* Input records:
- - - -
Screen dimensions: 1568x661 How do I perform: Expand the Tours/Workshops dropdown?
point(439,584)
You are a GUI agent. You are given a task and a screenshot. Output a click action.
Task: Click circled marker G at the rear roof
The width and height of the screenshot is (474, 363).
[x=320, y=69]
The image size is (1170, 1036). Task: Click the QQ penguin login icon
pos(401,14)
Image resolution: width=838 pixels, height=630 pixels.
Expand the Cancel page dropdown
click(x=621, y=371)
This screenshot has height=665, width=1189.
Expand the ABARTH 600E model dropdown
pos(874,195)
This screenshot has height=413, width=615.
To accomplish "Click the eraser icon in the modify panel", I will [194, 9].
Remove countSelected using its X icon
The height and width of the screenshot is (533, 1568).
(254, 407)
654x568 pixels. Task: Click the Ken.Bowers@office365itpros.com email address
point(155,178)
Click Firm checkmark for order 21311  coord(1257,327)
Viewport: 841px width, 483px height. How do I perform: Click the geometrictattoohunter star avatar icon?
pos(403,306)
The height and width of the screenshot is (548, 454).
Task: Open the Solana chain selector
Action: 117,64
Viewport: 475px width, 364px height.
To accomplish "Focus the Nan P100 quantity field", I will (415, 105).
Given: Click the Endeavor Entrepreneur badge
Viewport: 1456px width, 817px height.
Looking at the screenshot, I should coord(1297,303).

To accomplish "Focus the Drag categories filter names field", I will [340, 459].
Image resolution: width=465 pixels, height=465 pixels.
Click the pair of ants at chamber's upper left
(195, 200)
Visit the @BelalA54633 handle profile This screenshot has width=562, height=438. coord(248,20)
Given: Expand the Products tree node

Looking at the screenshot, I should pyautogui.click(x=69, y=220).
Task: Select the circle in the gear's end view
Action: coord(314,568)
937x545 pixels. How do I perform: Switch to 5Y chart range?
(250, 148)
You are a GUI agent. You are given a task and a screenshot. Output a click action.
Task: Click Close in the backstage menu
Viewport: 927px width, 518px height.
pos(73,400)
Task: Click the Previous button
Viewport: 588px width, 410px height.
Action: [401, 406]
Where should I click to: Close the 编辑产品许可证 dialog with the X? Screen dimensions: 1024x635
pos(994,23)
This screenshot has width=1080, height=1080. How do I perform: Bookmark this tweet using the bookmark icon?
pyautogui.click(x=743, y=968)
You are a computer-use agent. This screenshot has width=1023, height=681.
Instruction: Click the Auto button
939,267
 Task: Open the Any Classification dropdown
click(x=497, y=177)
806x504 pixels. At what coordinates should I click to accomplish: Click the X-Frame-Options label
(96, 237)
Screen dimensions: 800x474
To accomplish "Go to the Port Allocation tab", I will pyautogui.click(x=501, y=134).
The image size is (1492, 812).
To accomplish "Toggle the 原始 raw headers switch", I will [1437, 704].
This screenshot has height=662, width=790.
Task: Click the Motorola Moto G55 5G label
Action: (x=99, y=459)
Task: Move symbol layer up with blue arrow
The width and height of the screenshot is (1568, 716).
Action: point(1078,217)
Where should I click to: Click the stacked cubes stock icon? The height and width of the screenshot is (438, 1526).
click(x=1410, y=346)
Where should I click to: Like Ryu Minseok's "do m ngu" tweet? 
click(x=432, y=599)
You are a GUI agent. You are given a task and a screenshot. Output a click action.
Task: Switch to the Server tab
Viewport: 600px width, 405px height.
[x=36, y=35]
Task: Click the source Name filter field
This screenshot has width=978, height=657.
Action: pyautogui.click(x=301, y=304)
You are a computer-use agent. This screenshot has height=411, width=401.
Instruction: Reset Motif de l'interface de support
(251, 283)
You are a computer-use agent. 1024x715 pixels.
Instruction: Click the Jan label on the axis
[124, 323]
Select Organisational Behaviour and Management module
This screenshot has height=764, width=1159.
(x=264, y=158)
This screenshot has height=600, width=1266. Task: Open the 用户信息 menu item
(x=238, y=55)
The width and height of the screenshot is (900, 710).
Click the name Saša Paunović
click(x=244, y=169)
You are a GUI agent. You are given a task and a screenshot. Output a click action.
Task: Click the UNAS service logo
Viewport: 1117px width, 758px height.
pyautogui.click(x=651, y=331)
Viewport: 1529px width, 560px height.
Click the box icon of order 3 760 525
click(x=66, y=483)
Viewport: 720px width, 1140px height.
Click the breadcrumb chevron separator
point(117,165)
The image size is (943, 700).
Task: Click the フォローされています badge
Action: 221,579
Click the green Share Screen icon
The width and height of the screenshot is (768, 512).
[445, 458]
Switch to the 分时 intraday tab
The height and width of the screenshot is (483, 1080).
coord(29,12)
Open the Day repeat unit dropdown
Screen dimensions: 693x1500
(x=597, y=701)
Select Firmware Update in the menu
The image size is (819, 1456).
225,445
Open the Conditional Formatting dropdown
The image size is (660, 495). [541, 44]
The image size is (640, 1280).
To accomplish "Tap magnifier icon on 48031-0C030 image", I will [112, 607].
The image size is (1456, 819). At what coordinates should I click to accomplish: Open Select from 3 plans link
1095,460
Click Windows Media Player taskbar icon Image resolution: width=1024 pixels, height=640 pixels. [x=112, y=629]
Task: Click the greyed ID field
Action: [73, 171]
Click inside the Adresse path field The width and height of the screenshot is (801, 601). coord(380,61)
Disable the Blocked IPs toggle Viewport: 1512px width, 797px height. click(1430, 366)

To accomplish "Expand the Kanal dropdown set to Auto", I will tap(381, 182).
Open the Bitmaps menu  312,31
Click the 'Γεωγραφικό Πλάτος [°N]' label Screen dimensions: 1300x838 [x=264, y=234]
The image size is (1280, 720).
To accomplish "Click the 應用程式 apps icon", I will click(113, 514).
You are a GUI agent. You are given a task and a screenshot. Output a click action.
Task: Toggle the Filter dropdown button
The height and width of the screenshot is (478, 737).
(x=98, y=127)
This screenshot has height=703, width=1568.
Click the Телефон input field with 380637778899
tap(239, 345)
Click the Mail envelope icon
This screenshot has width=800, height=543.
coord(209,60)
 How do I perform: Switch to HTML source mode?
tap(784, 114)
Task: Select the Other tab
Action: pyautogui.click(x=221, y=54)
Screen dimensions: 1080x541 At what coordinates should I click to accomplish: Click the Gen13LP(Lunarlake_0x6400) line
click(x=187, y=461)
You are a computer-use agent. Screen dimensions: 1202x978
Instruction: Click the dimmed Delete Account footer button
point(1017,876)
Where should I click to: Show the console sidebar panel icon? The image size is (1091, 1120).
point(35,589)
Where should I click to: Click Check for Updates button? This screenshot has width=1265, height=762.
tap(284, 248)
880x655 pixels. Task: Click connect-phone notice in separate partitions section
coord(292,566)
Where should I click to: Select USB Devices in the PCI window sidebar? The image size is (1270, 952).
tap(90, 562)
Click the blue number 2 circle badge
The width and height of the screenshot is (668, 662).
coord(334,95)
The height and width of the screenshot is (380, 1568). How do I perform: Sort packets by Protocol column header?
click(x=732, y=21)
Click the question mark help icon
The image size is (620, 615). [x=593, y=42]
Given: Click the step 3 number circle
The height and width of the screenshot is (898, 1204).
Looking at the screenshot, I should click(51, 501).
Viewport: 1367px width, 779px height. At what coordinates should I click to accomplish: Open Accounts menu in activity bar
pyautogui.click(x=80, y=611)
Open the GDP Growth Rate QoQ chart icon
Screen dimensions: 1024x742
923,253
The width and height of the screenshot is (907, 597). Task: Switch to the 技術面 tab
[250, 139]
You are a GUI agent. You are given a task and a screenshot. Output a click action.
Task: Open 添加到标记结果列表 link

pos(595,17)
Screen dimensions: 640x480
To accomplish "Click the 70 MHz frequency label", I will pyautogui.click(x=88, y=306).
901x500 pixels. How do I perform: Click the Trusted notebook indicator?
- - - -
* Assignment: Search the data above for the word "Focus". Copy each line it is in.

* Response:
To accomplish "Focus the Nan P100 quantity field", I will (415, 105).
To accomplish "Focus the Drag categories filter names field", I will [340, 459].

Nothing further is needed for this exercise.